Alman partnerlerle birlikte proje ve kampanyalar başlattık, anmak gerekirse bu partnerlerimizden bazıları Robert Bosch Vakfı, Lesen Vakfı, Federal İş Kurumu (Bundesagentur für Arbeit), Almanya Entegrasyon Vakfı (Deutschlandstiftung Integration), Konzerthaus, Federal Politik Eğitim Merkezi (Bundeszentrale für politische Bildung).

Etkinlikler düzenledik: Pergamon Müzesi’nde, Berlin Filarmoni’de, Komik Opera’da ve benzerlerinde. Bunlar da kapıların açılmasını sağladı. Birçok Alman-Türk daha önce bu dünyalara hiç adım atmamıştı, onları kendi topluluğumuza katmış olduk.

Bu arada Metropol FM'in şu anda Almanya'nın 16 şehrinde şubesi var, burada da oryantasyon ve ağ iletişimi sağlıyoruz. Son zamanlarda Corona, hijyen düzenlemeleri, testler ve aşılar hakkında bilgi veren bir internet sitesi kurduk; yüzbinlere ulaşan bilgiler.

Resmi olarak bugüne dek radyonun genel müdürlüğünü yapıyorum. Elbette dinleyici sayıları doğru olmalı. Ama gönlümde ben bir kültürler elçisiyim.
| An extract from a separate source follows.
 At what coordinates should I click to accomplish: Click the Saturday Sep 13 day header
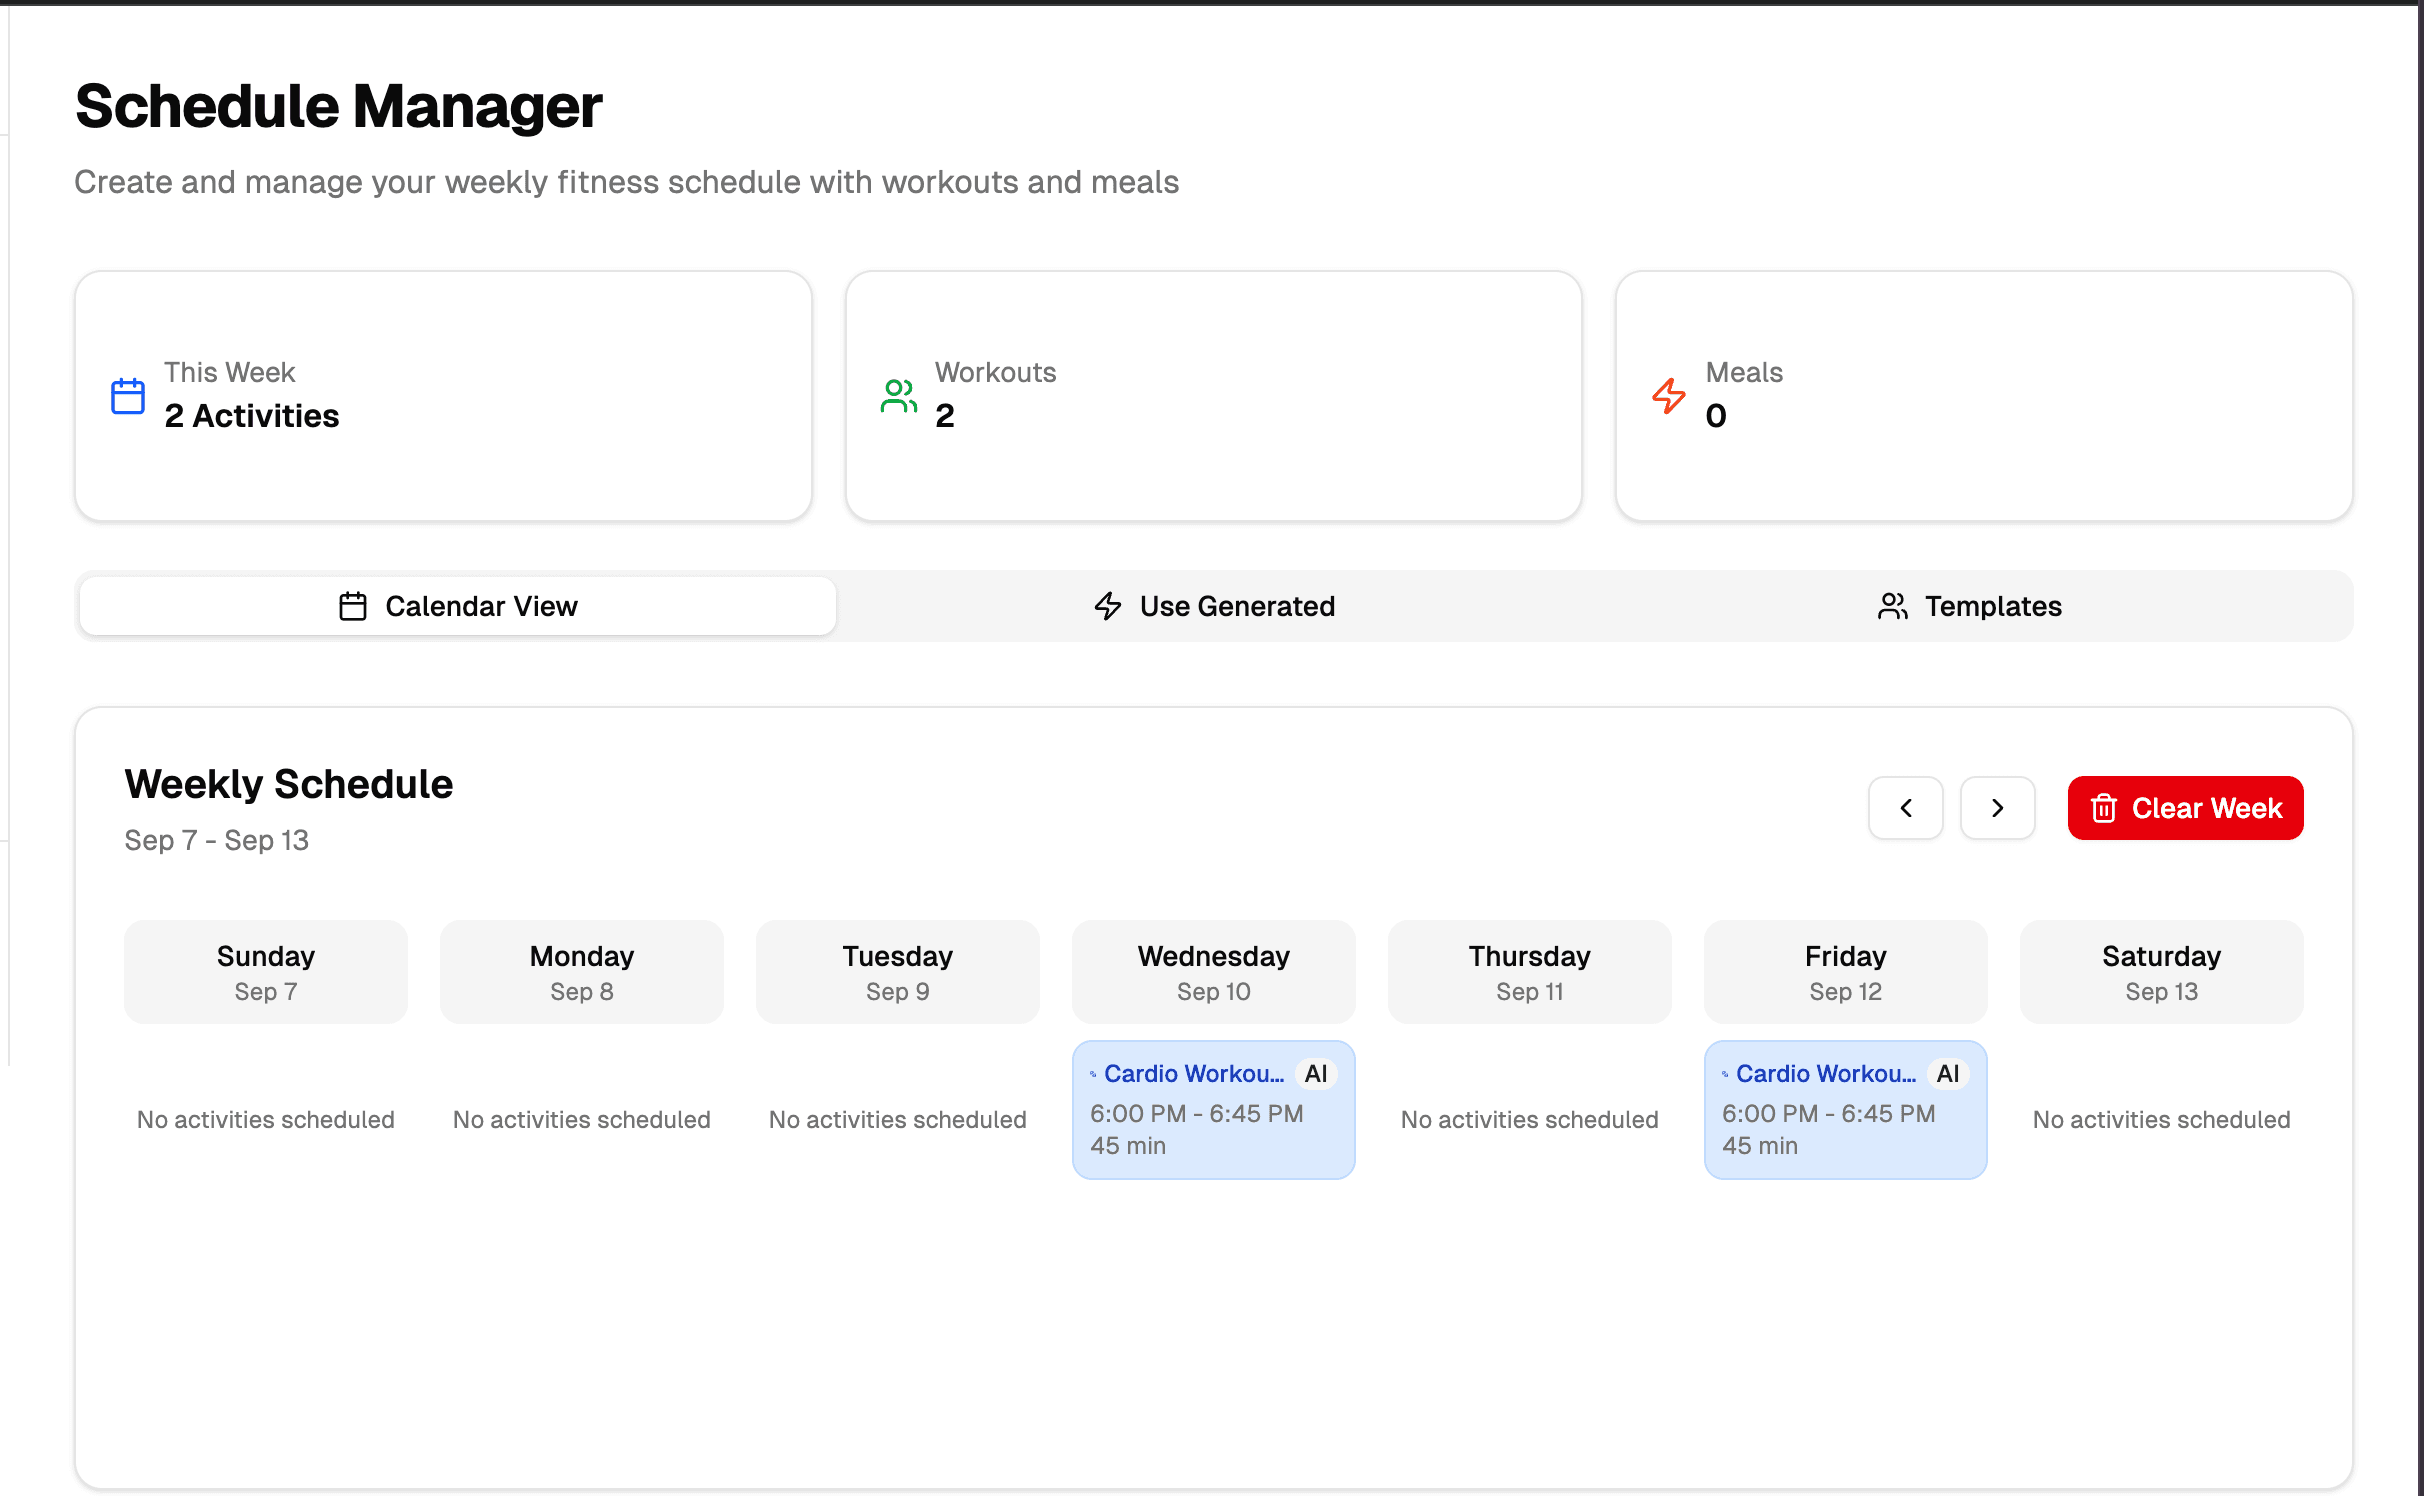[2161, 972]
Enformasyon ve bilgi paylaşımını seviyorum, Alman partnerlerimizle gerçekleştirdiğimiz işbirliğini çok önemsiyorum. Yüksek hedeflerimiz var, para kazanıyoruz, aynı zamanda topluluğumuz bizimle özdeşleşiyor. Radyo istasyonumuz Alman-Türklere Almanya’da bir yuva vermiş oldu. Hayır, öyle de değil: Biz Alman-Türkler Metropol FM sayesinde Almanya’da kendimizi daha fazla evimizde hissediyoruz.
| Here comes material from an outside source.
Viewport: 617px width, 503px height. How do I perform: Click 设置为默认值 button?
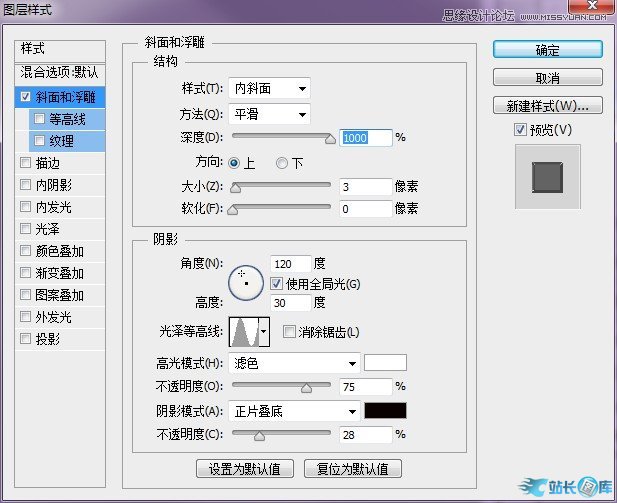pos(245,468)
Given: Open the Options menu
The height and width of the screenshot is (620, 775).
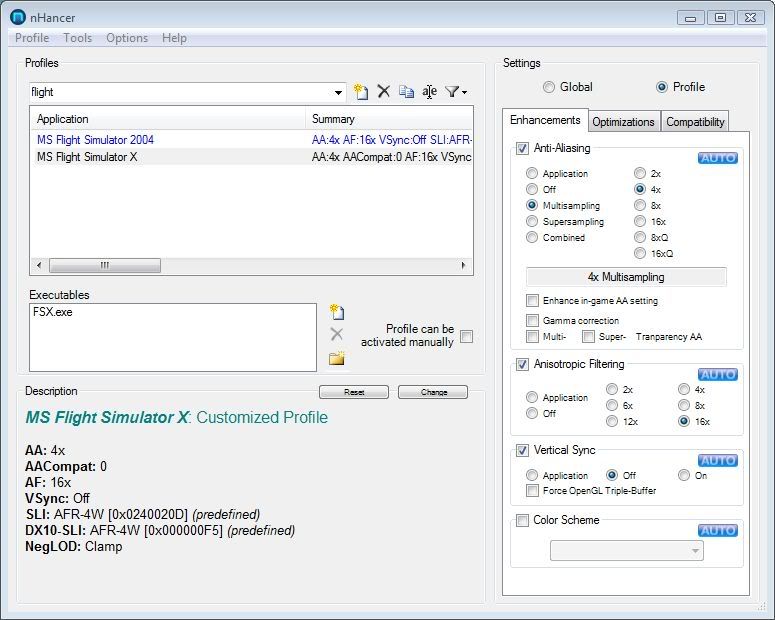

Ben iki dünya arasında yaşıyorum ve bu sorun değil. Almanya’da olduğumda Türkiye’yi, güneşi, denizi, gülmeyi, hafifliği özlüyorum. Bir süre Türkiye’de kaldığımda Almanya’yı, yapıları, açık seçikliği, sağlam anlaşmaları özlüyorum. İnsanı inanılmaz ölçüde sinir edebilen ve yokluğunda insanın özlem duyduğu Alman düzenini.
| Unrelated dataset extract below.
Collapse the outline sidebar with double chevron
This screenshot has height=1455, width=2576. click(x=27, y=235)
Seyahat etmeyi severim. Başka ülkeleri merak eder, yabancı diyarlardaki gündelik hayata hayranlık duyarım. İnsanlar ne yer, ne içer, ne dinler? Eşim ve kızımla birlikte birçok Avrupa ülkesine gitmişliğim var. Yakında Japonya’ya uçacağımızı umuyorum.

New York macerası beklemeye devam etsin. Bazen oradaki arkadaşlarımı ziyaret ediyorum ve her defasında da doğru bir karar verdiğimi anlıyorum. Burada çok mutluyum. Evet, ben bir Berlinliyim.